ABOUT THIS TASK: Write out every line below that contains "computer".

EXERCISE DATA:
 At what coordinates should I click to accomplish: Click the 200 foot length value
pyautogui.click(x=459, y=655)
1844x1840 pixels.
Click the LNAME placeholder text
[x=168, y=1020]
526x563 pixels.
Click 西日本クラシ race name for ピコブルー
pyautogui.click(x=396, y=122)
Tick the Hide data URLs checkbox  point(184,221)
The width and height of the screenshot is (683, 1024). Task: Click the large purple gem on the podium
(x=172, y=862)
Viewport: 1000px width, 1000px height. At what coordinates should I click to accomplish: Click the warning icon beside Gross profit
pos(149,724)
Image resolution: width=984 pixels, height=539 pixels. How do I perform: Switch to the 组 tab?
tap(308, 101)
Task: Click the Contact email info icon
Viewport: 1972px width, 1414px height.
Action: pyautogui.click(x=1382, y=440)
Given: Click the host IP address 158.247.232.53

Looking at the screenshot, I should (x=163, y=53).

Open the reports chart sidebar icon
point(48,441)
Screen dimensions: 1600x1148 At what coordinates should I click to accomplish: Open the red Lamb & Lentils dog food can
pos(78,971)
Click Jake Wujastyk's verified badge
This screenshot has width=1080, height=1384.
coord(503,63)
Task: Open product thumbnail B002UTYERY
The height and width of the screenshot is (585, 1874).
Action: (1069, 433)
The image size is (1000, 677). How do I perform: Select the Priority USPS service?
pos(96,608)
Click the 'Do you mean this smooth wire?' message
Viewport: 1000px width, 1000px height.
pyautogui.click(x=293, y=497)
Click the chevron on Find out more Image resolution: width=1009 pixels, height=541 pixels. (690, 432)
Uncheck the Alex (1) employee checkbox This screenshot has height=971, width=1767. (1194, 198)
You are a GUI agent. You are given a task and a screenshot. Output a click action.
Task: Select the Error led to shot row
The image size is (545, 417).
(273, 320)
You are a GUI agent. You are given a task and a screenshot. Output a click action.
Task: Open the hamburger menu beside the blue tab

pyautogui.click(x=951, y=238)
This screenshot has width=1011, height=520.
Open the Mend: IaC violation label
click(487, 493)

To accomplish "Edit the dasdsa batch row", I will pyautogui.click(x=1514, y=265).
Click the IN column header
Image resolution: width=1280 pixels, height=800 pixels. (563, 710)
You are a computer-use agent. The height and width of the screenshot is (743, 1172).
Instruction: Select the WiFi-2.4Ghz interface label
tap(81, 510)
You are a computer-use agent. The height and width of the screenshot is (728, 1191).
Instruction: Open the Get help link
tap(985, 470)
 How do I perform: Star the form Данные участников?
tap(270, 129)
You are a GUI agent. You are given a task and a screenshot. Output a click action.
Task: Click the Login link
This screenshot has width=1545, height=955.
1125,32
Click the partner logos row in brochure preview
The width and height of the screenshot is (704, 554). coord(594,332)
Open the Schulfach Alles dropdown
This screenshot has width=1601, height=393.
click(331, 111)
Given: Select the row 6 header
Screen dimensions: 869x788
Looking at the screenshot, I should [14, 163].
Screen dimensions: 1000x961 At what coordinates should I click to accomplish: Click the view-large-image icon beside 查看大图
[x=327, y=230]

SOLUTION TO THE EXERCISE:
You are a computer-use agent. The height and width of the screenshot is (743, 1172).
You are a computer-use agent. The height and width of the screenshot is (728, 1191).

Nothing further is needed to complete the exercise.